### TASK
Please edit the article on AI prediction and human judgment, starting at "The evaluators of" and ending at "increase their appeal.", by replacing "LLMs" with "large language models" wherever it occurs, and give that part back.
══ DOCUMENT EXTRACT
Human Judgment Language Models – Information on AI & Technology Archive
AI can predict the probability of events, but it cannot make decisions based on personal preferences. For example, AI can predict the chance of rain, but it cannot decide whether or not you should carry an umbrella. This decision depends on personal preferences and judgment. AI excels at prediction but lacks judgment. It can provide information, but ultimately, decisions are made by individuals who apply their own judgment based on their preferences. For instance, while AI might provide a prediction about an employee’s performance, it is the employer who applies judgment and decides whom to fire.
In their 2018 book “Prediction Machines,” the authors saw a role for reward function engineers to determine rewards for actions based on AI predictions. These engineers would provide a skilled complement to AI adoption. However, innovation in reward function engineering has been slow, with little progress in developing tools to codify human judgment into machines. Recently, large language models have transformed the way AI assists in decision-making by changing the way humans provide judgment. Despite their intelligence, LLMs are still just prediction machines.
When asked to rewrite a paragraph for a certain audience, ChatGPT produces a paragraph without giving options or a lecture on grammar and rhetoric. It’s impressive that ChatGPT can write the desired paragraph, considering the reward and risk issues involved. The writing must be honest, harmless, and helpful. ChatGPT is trained on existing writing and produces paragraphs using a type of “autocomplete.” Despite this, it produces written outcomes better than the average person. How does ChatGPT judge quality from the content it was trained on? Some believe that large language models uncover fundamental rules of grammar, making the writing readable but not necessarily clear and compelling.
A 2022 paper from OpenAI researchers describes how raw large language models were used to offer outputs to real people, who ranked several alternative outcomes to the same prompt based on criteria such as helpfulness, honesty, and harmlessness. With clear instructions and training, different people could readily agree on these rankings. These rankings were then used to fine-tune the algorithm, with the model learning human judgment and adjusting based on positive and negative reinforcement. With just a few thousand examples of human judgment in the form of ranked responses, the AI began producing highly ranked outcomes for all queries, even those far from the ones evaluated. Human judgment on writing quality spread throughout the model.
The evaluators of LLMs were effectively reward function engineers. Unlike with statistical models, large language models interact in plain language, allowing anyone to help teach the model judgment. With little effort, reward function engineers were able to train LLMs to be useful and safe. This allowed OpenAI to launch a consumer-facing model that did not suffer from the flaws of its predecessors. The simple method of codifying human judgment into machines supercharged AI performance, imbuing the machine with the ability to predict word sequences and apply human judgment to increase their appeal.
The discovery of an easy method for machines to apply human judgment made all the difference. Specialized reward function engineers will be needed to deploy AI prediction machines at scale for many decisions. The discovery of an intuitive approach for codifying human judgment into machines – fine-tuning via reinforcement learning from human feedback – may unlock valuable AI applications where human judgment is difficult to codify in advance but easy to implement when seen.
════
══ RECORDS PROVIDED
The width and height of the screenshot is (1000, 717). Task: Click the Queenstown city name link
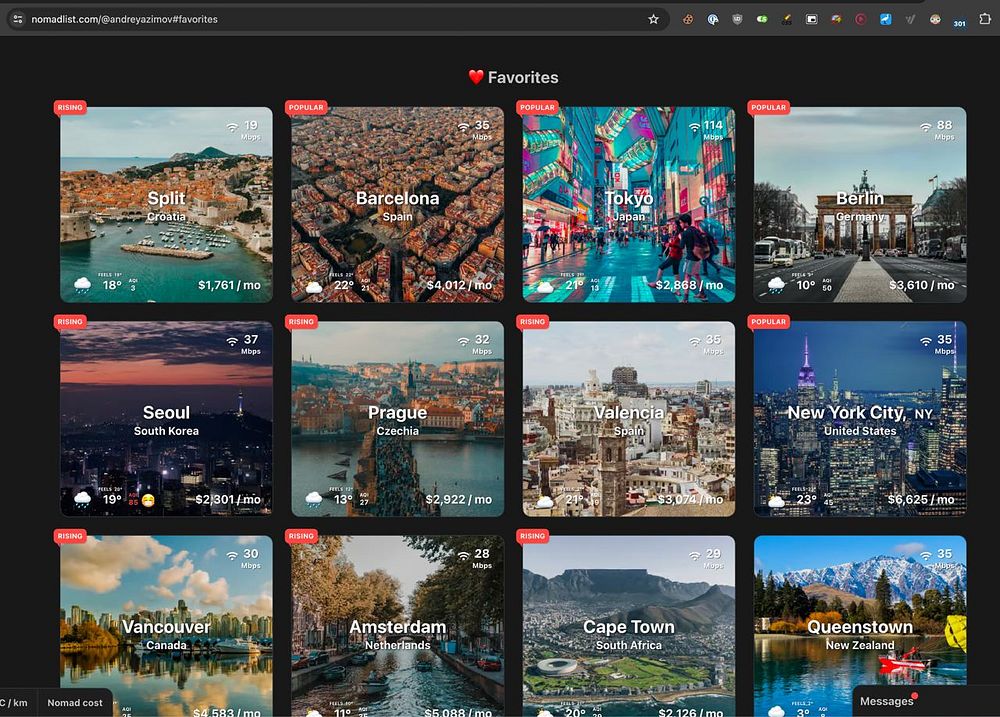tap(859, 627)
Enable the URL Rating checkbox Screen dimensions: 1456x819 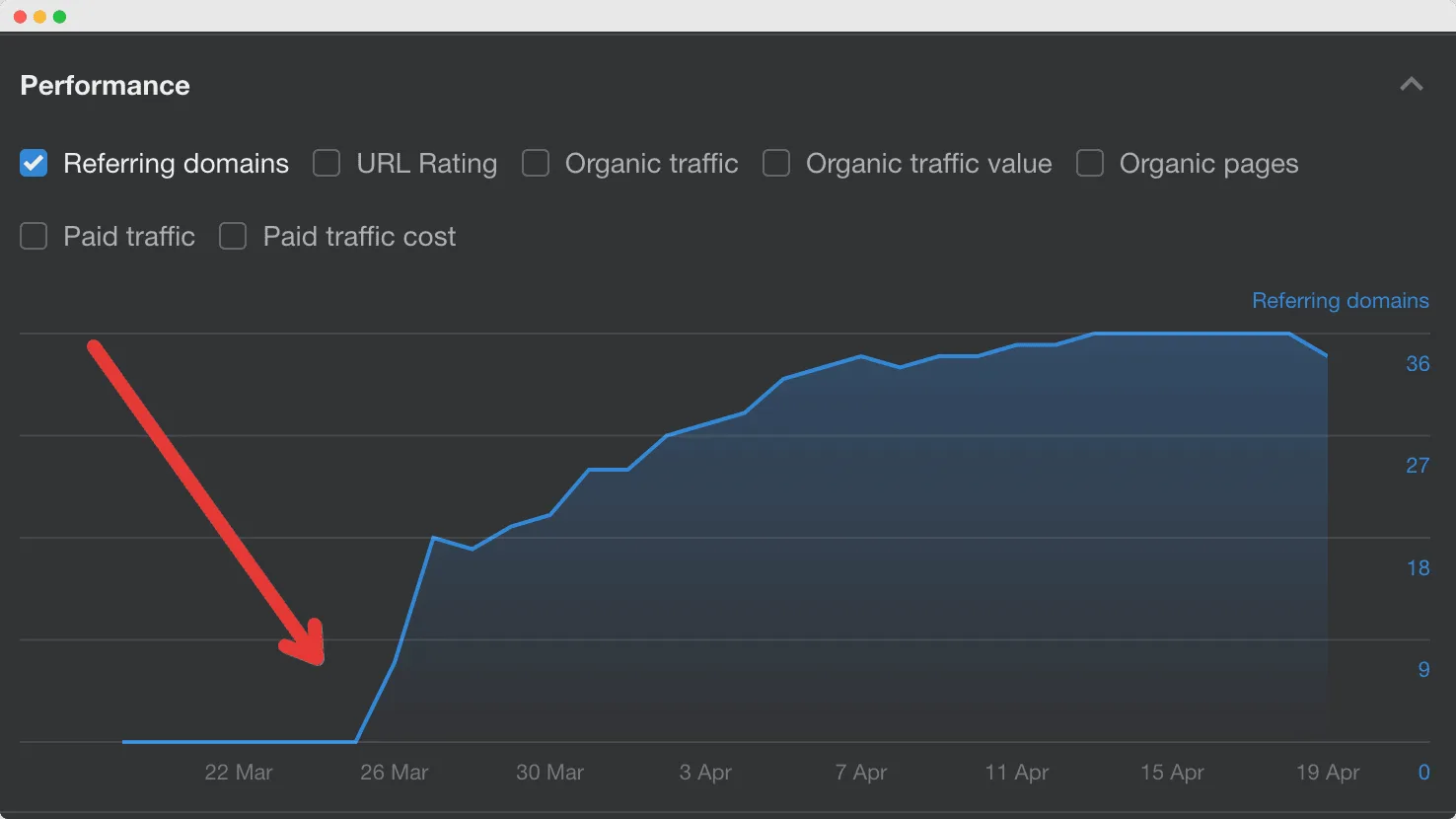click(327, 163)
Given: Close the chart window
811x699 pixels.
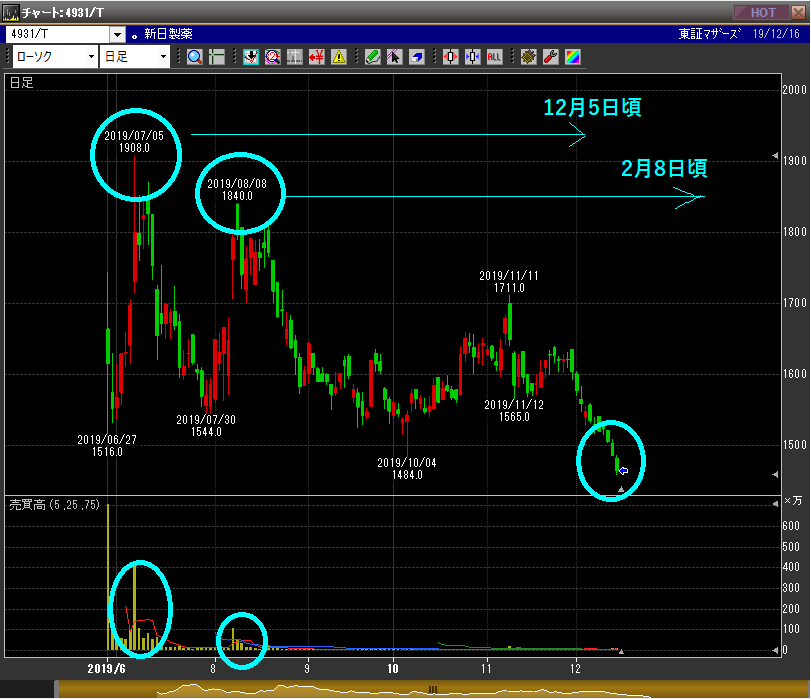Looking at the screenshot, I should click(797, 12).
════
══ RECORDS PROVIDED
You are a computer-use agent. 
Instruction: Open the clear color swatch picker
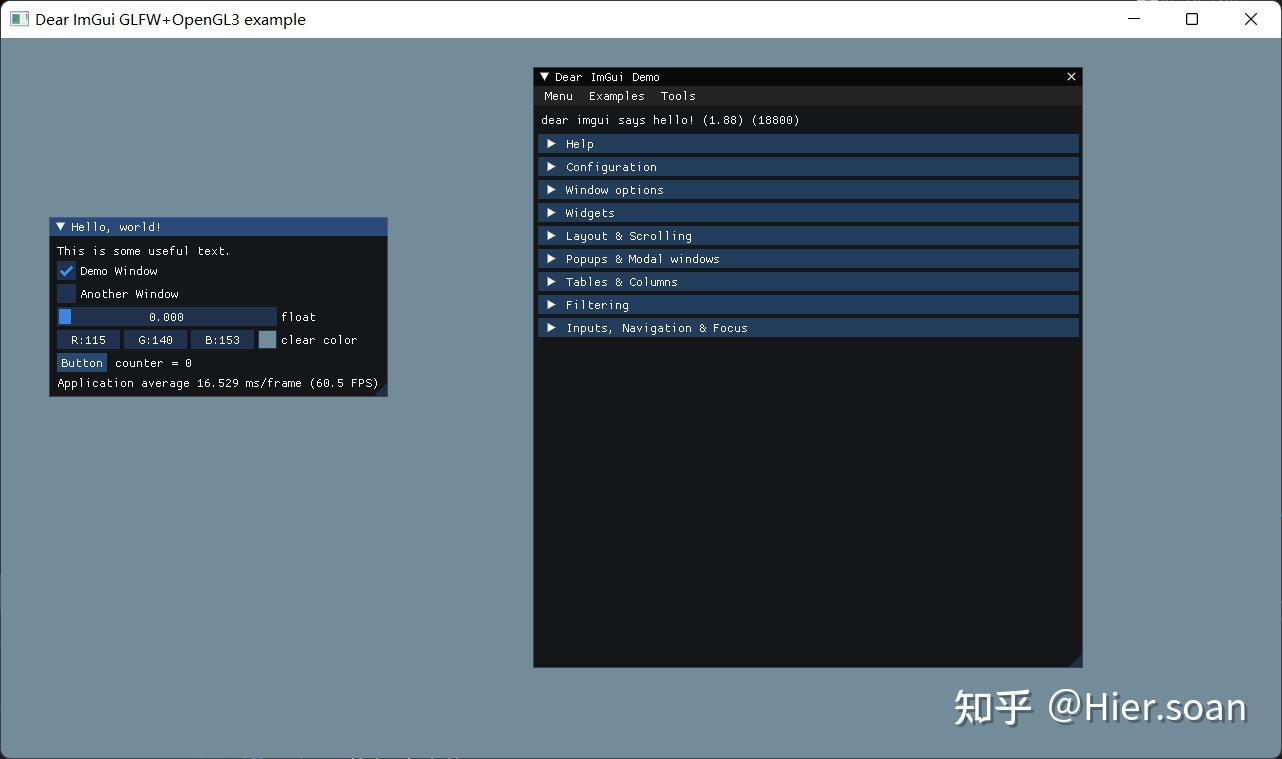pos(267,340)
════
══ RECORDS PROVIDED
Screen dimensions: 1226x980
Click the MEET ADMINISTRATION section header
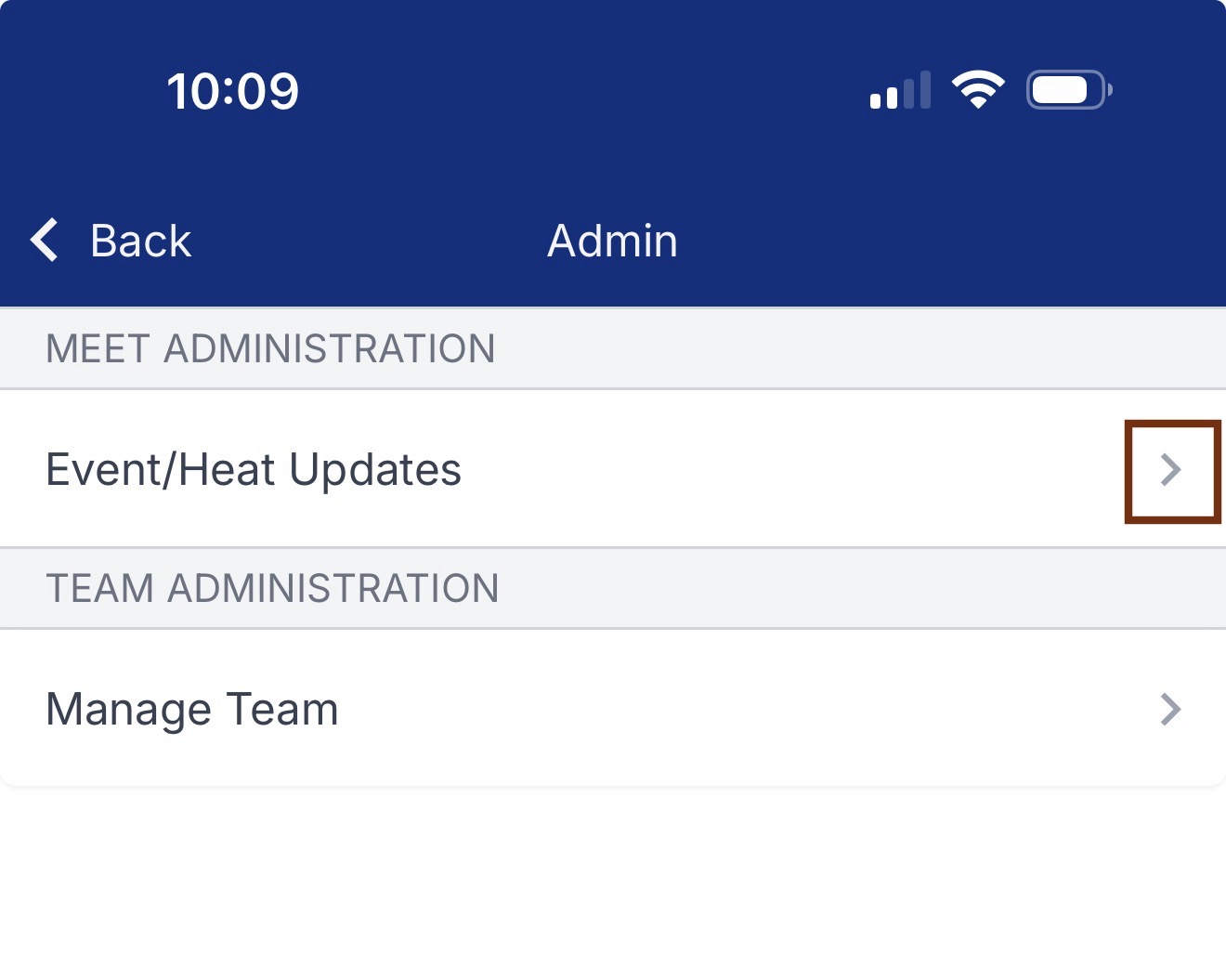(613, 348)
════
### TASK RESULT
The evaluators of large language models were effectively reward function engineers. Unlike with statistical models, large language models interact in plain language, allowing anyone to help teach the model judgment. With little effort, reward function engineers were able to train large language models to be useful and safe. This allowed OpenAI to launch a consumer-facing model that did not suffer from the flaws of its predecessors. The simple method of codifying human judgment into machines supercharged AI performance, imbuing the machine with the ability to predict word sequences and apply human judgment to increase their appeal.